Мы встали, и я увидел, что публика, опустив головы, уже почти вся вытекла из зала. Хулиганов тоже не видно никаких. Да и как его теперь отличить, хулигана? Это раньше они носили сапоги и кепки-шестиклинки, а теперь - черт их все-таки знает. И одеты хорошо, и питание неплохое. Что им еще надо? По морде получишь, так вот тогда отличишь.
Вышли на улицу, и я, чтобы нарушить наше молчание, стал развивать свои мысли:
— Видишь ли, Ленушка, я, как ты это заметила, естественно, не одобряю поведения этих хулиганов. Поведение, надо прямо сказать, скверное и безобразное.
— Как там это все чудесно снято, - перебила меня Ленушка. - Вы знаете, Тарас, что я далеко не сентиментальна, век такой, но как они бежали.
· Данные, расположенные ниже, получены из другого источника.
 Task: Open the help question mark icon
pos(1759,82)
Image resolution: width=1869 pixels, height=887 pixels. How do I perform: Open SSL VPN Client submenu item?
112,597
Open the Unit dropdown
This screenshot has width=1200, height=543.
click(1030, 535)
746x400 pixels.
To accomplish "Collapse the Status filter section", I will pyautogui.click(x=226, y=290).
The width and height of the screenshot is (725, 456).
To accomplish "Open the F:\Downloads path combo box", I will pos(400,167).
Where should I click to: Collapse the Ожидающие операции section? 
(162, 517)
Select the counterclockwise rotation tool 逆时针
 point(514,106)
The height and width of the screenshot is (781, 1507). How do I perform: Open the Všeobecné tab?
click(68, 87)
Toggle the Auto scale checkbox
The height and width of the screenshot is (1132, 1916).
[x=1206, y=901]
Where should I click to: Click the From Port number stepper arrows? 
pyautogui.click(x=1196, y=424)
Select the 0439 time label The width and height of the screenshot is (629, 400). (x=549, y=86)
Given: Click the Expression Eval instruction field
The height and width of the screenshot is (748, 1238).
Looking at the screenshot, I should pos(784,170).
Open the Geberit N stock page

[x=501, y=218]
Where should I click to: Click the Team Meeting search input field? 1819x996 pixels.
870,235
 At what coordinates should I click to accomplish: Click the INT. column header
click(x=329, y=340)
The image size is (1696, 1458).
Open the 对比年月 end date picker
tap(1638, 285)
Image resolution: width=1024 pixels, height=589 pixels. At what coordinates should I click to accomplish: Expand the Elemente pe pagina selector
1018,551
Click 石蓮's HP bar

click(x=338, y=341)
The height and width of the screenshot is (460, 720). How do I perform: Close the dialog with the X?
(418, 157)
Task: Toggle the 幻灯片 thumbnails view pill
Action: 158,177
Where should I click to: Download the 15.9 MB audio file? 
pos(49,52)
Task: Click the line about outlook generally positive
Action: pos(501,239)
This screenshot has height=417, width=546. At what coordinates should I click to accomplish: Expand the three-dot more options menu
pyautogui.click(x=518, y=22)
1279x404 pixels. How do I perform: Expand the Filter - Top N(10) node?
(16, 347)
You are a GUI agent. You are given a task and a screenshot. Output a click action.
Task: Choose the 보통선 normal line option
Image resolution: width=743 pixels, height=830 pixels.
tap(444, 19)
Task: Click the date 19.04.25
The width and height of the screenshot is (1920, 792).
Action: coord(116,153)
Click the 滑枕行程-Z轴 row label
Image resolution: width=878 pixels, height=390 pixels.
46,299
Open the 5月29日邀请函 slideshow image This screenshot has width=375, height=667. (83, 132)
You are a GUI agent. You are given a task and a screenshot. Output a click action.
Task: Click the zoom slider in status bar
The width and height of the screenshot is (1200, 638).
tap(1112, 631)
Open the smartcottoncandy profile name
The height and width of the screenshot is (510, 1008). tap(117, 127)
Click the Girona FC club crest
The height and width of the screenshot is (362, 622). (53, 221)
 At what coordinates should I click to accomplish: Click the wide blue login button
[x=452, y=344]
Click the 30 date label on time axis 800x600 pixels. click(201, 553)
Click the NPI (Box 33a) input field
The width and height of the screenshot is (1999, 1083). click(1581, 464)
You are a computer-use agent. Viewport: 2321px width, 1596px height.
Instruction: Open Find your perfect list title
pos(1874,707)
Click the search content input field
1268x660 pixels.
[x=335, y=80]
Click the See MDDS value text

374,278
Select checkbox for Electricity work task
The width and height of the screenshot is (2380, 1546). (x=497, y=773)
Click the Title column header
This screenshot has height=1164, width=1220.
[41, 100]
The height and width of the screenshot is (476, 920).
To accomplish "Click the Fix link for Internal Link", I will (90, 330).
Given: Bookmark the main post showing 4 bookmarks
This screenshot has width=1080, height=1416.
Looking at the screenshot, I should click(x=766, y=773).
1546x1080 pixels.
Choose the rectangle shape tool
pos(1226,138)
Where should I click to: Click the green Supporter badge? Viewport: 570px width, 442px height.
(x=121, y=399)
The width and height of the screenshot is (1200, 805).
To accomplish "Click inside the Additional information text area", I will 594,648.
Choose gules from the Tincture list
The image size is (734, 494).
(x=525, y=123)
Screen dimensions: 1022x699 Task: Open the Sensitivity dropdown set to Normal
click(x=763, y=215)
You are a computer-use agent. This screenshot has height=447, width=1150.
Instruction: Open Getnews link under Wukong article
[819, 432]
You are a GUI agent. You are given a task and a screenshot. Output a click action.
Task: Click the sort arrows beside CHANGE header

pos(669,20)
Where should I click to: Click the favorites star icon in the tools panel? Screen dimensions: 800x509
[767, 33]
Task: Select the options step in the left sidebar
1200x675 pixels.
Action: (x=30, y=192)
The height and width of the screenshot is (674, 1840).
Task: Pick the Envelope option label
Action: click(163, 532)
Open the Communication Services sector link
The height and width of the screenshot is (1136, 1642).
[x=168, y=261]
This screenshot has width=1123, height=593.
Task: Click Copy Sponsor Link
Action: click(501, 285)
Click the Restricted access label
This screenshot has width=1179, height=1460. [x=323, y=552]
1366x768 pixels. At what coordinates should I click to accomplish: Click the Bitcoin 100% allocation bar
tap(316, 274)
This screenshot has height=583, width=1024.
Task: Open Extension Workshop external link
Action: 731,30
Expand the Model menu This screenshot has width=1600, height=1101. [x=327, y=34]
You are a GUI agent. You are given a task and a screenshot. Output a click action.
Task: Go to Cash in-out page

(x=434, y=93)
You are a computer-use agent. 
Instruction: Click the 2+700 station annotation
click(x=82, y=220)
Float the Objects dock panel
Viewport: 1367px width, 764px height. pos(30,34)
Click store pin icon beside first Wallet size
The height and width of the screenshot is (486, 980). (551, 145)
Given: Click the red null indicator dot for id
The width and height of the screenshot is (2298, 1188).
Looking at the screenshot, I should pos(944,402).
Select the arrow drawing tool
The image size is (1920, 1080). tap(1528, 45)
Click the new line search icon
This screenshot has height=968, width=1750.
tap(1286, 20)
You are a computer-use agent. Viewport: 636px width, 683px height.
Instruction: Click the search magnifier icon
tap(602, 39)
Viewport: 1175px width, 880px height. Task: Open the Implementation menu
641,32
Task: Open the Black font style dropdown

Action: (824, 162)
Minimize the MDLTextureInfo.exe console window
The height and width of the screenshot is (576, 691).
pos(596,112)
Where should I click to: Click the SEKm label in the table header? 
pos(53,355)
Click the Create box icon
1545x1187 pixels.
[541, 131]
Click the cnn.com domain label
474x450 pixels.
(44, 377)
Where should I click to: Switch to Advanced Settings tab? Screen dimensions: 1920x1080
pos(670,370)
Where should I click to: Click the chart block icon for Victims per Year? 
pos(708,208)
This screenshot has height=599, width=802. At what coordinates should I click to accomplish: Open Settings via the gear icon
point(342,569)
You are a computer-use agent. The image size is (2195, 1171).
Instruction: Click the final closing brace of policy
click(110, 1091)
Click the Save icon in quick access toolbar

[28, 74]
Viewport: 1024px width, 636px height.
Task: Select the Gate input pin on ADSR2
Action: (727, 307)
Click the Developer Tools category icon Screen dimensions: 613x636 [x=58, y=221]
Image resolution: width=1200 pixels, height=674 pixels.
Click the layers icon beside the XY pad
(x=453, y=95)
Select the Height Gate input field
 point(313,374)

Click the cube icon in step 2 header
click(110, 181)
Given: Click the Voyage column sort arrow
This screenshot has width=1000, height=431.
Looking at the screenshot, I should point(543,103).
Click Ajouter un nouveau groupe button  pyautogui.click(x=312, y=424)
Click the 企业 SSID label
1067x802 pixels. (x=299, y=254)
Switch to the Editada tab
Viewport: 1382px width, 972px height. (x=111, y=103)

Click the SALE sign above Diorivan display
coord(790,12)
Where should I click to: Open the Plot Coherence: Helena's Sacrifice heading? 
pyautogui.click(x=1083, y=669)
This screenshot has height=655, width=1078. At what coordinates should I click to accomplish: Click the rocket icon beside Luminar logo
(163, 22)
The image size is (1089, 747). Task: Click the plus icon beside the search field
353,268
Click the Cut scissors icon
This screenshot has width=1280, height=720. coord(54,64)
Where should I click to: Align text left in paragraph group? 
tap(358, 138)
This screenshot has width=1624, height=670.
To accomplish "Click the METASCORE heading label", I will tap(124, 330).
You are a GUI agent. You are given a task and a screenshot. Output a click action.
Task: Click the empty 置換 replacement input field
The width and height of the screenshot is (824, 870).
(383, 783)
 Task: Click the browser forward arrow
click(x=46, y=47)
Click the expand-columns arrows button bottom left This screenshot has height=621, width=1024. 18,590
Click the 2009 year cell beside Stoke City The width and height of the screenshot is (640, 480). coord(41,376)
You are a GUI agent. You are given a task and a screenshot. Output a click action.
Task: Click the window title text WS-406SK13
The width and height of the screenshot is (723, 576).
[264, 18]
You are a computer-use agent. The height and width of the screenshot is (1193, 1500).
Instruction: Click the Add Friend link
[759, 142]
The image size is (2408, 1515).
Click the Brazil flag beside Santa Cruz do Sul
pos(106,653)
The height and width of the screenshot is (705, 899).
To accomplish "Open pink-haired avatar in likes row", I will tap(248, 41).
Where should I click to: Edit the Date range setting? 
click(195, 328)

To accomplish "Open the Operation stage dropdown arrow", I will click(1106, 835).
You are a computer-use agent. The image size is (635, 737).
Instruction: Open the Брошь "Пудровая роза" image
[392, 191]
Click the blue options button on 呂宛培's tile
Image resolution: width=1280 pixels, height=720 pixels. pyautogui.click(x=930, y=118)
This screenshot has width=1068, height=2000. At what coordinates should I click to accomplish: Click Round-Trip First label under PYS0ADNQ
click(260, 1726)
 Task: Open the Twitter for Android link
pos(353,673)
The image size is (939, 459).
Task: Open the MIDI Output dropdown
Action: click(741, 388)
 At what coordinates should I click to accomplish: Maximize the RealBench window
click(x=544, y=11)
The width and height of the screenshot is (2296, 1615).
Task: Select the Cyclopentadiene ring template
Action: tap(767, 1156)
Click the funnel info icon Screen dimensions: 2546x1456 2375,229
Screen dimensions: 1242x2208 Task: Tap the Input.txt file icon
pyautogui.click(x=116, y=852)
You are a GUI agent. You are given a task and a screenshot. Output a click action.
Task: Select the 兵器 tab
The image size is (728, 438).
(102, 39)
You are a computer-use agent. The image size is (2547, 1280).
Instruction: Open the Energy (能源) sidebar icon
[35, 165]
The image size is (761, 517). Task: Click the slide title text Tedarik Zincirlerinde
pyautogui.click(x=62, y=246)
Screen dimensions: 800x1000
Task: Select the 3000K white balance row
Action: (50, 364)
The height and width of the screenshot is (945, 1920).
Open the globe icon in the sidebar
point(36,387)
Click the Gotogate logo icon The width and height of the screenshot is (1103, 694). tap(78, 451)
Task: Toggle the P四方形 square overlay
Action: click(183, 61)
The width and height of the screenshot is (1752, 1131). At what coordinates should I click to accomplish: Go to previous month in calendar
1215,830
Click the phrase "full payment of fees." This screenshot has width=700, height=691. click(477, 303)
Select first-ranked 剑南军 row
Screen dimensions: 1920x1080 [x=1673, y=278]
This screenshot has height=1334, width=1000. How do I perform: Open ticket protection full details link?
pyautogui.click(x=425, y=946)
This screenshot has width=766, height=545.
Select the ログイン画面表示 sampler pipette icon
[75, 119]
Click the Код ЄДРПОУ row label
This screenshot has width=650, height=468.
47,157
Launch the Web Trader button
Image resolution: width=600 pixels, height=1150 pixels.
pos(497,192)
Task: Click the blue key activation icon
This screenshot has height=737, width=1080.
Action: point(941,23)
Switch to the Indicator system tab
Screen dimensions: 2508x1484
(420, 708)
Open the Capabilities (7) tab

Да! И эта музыка – вы знаете, у меня комок к горлу подступил.
— Так вот, Лена, и я, пожалуй, о том же. В твои годы я, пожалуй, реагировал бы так же. Но ты знаешь, я все-
таки постарше тебя и уже столько всего насмотрелся.
— А еще, - Ленушка остановилась. - А еще когда он пришел к себе в палатку и увидел записку, а? Помнишь?
Помнишь, какие у него сумасшедшие были глаза?
— Нет, Лен. Это - не дело. Все-таки меня это как-то где-то не устраивает. Вот я и говорю: я вовсе не одобряю
поведения этих самых хулиганов, но в чем-то они не то чтобы правы, а естественно, нутром отрицательно реагируют на фальшь.
— Фальшь?! - вскричала Ленушка, сверкая карими глазами.
— Да, фальшь. И я не боюсь этого слова. Конечно, это грубо. Может быть, даже слишком приближенно. Возможно - некрасиво. Но я считаю именно так.
— Тогда я понимаю, тогда я понимаю, - бормотала Ленушка. - Тогда я все понимаю.